Step 3: Use color codes carefully
Turnitin color codes help you scan the report, but they are not grades. Green is not automatic approval, and yellow or orange is not automatic misconduct. The same percentage can mean different things in a lab report, legal memo, literature review, or short reflection paper.
If you want the percentage ranges, use the Turnitin similarity score guide. Use this page for the practical reading workflow.
Step 4: Decide what to revise
Good revision lowers real overlap instead of trying to hide it. Focus on the passages where your own argument disappears behind the source.
- Rewrite source-heavy paragraphs around your claim first.
- Use short direct quotes only when the exact wording matters.
- Add citations where an idea or evidence comes from a source.
- Keep your reference list clean with a consistent citation style.
For reference formatting, the free citation generator can help you build APA, MLA, Chicago, or Harvard entries.
What the Similarity Report does not tell you
Similarity is separate from AI detection. You can have 0% similarity and a high AI score if the text is original but machine-written. You can also have high similarity and a low AI score if a human copied source text.
If your assignment uses both checks, read the reports together. Start with similarity for source overlap, then read the AI report for writing pattern risk. For the AI side, see what your Turnitin AI score means.
Can you see the report before your instructor?
Sometimes your instructor enables student report access or a draft assignment. Some schools provide Turnitin Draft Coach. Many do not. If you cannot see the report through school, the only close preview is a real Turnitin check before the final submission.
If you use any pre-check, make sure it is no-repository. A storing check can create a self-match when you submit the final version. For the safe workflow, read how to check your Turnitin score before submitting.
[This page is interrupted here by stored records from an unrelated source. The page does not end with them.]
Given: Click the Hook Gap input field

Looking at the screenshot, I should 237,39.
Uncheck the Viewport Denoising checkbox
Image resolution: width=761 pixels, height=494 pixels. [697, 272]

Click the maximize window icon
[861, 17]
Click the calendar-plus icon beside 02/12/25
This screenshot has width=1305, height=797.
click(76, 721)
Frequently asked questions
What is a Turnitin Similarity Report?
A Turnitin Similarity Report shows what percentage of your submission matches sources in Turnitin databases, websites, journals, and student-paper repositories. It highlights matched text and lists the sources.
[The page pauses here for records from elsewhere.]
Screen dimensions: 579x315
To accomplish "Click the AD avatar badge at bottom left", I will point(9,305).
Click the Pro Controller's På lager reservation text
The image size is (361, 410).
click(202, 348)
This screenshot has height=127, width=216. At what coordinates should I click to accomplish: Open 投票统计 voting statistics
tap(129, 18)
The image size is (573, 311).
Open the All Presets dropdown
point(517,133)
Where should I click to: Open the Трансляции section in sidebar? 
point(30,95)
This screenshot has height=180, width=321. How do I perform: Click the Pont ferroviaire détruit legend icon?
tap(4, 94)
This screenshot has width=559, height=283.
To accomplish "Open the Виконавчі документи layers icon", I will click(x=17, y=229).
Does a high Turnitin similarity percentage mean plagiarism?
No. The report shows matching text, not a plagiarism verdict. Quotes, references, templates, and correctly cited passages can all raise the percentage.
What should I check first in the Similarity Report?
Open the largest matches first, then check whether the matched text is quoted, cited, paraphrased in your own structure, or accidentally copied.
Should I exclude quotes and bibliography in Turnitin?
Only if your instructor allows it. Excluding quotes and bibliography can make the percentage more useful, but the raw report still matters for academic review.
Is the Similarity Report the same as the AI report?
No. Similarity measures overlap with sources. The AI report estimates AI-written or AI-paraphrased text. The two scores are separate.